Je m’acheminais insensiblement à une dissertation sur la médecine et sur les progrès qu’elle a faits depuis Hippocrate. — Je me demandais si les personnages fameux de l’antiquité qui sont morts dans leur lit, comme Périclès, Platon, la célèbre Aspasie et Hippocrate lui-même, étaient morts comme des gens ordinaires, d’une fièvre putride, inflammatoire ou vermineuse ; si on les avait saignés et bourrés de remèdes.

Dire pourquoi je songeai à ces quatre personnages plutôt qu’à d’autres, c’est ce qui ne me serait pas possible. — Qui peut rendre raison d’un songe ? Tout ce que je puis dire, c’est que ce fut mon âme qui évoqua le docteur de Cos, celui de Turin et le fameux homme d’État qui fit de si belles choses et de si grandes fautes.

Mais, pour son élégante amie, j’avoue humblement que ce fut l’autre qui lui fit signe. — Cependant, quand j’y pense, je serais tenté d’éprouver un petit mouvement d’orgueil ; car il est clair que dans ce songe la balance en faveur de la raison était de quatre contre un. — C’est beaucoup pour un militaire de mon âge.

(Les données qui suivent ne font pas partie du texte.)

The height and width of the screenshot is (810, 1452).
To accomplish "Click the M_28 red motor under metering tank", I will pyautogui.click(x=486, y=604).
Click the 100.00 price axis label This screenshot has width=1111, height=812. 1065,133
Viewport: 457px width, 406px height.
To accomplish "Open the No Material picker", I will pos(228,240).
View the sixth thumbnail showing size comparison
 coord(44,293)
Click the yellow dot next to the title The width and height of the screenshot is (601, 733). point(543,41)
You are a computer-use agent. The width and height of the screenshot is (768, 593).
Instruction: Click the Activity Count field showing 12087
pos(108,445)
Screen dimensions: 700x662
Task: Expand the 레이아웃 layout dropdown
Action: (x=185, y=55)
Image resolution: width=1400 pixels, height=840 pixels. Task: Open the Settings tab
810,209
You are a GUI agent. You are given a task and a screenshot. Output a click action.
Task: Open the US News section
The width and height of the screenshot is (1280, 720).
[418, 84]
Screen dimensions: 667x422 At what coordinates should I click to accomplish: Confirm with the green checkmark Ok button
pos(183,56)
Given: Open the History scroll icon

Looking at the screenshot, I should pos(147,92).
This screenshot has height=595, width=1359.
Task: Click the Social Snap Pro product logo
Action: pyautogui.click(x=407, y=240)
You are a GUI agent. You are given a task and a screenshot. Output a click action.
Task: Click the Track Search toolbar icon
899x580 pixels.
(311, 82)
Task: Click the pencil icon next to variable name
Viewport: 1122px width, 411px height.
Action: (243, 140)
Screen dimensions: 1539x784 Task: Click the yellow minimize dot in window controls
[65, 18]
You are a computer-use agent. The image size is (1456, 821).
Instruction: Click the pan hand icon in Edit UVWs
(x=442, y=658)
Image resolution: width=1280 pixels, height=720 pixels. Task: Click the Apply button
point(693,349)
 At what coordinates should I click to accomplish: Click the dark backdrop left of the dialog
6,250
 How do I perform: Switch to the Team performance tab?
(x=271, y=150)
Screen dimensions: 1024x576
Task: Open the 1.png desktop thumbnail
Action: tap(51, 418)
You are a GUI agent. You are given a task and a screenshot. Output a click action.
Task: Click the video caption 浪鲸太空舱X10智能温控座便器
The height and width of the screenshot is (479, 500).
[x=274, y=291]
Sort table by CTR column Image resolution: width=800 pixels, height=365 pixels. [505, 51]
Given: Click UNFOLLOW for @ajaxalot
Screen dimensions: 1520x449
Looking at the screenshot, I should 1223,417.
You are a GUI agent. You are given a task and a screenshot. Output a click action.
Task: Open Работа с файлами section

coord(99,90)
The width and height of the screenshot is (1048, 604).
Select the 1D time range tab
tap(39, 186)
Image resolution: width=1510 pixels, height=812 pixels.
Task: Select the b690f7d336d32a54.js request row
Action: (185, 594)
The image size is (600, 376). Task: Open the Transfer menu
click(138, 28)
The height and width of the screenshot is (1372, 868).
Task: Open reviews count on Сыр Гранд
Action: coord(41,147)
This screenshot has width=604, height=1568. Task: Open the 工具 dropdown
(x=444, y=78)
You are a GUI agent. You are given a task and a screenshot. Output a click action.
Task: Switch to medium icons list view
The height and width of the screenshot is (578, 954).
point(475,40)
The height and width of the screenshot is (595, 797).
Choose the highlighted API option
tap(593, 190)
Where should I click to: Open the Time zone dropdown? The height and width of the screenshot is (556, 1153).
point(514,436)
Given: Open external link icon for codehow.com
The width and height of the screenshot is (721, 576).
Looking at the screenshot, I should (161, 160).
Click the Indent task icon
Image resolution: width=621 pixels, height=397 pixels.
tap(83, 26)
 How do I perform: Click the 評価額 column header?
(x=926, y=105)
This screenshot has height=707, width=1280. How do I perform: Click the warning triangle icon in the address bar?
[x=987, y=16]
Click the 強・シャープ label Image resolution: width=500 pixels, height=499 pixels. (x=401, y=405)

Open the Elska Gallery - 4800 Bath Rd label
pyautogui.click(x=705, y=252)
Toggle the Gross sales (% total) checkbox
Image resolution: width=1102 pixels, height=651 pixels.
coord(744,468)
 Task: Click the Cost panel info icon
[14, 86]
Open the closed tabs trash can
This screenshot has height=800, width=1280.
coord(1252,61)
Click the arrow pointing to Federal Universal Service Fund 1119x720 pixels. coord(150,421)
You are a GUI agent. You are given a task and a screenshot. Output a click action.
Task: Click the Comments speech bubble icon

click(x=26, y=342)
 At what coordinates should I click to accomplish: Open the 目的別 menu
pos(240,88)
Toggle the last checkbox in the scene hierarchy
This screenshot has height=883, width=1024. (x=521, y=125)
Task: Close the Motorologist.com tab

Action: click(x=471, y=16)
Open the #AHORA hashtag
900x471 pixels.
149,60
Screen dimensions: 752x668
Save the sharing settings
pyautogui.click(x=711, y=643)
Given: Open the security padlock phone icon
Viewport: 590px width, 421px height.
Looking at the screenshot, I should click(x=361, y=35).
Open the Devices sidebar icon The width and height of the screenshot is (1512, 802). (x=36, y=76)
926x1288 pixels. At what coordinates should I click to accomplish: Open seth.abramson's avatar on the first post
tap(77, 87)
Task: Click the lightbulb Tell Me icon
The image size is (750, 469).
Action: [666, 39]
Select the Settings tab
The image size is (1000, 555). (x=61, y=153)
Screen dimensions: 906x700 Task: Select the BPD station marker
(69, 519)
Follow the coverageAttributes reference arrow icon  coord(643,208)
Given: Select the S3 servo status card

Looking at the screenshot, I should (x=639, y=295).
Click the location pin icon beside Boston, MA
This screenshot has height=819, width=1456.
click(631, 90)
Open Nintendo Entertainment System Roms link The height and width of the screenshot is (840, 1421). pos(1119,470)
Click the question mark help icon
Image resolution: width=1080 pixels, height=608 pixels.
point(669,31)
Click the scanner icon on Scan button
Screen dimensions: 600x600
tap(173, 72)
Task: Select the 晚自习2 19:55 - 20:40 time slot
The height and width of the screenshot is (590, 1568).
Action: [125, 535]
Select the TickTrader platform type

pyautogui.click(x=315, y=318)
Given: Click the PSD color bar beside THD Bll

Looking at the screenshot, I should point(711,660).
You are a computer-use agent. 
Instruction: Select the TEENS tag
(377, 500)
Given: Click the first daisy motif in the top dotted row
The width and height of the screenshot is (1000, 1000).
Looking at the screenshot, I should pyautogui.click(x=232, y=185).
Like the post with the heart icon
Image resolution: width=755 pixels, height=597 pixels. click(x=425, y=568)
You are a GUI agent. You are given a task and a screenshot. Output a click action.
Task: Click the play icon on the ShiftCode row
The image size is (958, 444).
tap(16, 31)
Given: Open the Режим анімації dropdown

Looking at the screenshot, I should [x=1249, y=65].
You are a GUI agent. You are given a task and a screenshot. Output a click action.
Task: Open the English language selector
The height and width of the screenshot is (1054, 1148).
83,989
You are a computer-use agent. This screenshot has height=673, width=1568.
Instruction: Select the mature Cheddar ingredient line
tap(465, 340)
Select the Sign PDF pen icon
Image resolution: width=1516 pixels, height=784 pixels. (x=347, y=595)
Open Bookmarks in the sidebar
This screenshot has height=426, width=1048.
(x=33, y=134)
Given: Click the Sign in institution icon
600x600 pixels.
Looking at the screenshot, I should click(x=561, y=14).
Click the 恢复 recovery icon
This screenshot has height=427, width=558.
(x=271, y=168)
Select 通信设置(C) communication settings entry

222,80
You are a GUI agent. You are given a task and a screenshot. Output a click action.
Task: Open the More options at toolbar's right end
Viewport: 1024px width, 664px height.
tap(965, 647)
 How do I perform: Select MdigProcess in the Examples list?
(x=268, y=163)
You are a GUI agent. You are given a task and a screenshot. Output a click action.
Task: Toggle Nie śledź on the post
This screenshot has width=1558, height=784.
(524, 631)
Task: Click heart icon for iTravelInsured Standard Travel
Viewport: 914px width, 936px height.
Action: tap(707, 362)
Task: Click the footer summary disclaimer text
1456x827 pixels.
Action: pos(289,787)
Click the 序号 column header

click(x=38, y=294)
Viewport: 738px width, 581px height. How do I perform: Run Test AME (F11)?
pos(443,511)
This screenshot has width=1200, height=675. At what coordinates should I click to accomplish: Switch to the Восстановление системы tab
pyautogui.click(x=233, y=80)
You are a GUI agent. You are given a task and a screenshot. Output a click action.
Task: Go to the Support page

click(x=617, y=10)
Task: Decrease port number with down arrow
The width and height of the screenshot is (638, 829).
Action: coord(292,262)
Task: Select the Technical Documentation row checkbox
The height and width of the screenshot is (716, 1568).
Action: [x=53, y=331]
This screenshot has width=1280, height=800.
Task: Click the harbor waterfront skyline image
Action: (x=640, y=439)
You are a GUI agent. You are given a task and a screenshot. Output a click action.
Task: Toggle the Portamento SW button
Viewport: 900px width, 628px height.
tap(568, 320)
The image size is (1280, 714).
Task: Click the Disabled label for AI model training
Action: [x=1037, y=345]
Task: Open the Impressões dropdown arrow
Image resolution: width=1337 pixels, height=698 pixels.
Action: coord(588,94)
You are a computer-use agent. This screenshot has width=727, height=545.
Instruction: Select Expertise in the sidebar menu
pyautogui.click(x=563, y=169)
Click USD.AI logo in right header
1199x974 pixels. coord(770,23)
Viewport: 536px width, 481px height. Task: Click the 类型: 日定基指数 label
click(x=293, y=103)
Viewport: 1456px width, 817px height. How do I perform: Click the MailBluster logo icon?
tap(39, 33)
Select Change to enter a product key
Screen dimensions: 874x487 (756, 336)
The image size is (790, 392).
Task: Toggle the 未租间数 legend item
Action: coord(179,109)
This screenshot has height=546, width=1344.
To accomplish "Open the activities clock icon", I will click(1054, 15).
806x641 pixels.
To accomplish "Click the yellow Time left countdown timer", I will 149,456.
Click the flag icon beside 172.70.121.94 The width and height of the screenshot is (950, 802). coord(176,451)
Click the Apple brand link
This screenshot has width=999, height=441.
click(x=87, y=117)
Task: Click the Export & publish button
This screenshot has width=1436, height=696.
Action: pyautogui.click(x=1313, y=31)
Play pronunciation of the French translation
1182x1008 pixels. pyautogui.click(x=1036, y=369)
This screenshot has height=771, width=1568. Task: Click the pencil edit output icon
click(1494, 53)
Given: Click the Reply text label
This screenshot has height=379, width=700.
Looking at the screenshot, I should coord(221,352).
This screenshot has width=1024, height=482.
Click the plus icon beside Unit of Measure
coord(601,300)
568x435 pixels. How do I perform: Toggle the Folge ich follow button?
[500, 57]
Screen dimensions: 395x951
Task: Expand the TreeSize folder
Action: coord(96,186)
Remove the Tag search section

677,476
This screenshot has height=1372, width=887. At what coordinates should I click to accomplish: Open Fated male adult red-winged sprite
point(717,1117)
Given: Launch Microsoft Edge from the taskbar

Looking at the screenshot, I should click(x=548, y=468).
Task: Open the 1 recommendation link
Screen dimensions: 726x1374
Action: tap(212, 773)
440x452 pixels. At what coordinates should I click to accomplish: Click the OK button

Quoi qu’il en soit, pendant que je me livrais à ces réflexions, mes yeux achevèrent de se fermer, et je m’endormis profondément ; mais, en fermant les yeux, l’image des personnages auxquels j’avais pensé demeura peinte sur cette toile fine qu’on appelle mémoire, et ces images se mêlant dans mon cerveau avec l’idée de l’évocation des morts, je vis bientôt arriver à la file Hippocrate, Platon, Périclès, Aspasie et le docteur Cigna avec sa perruque.

Je les vis tous s’asseoir sur les siéges encore rangés autour du feu ; Périclès seul resta debout pour lire les gazettes.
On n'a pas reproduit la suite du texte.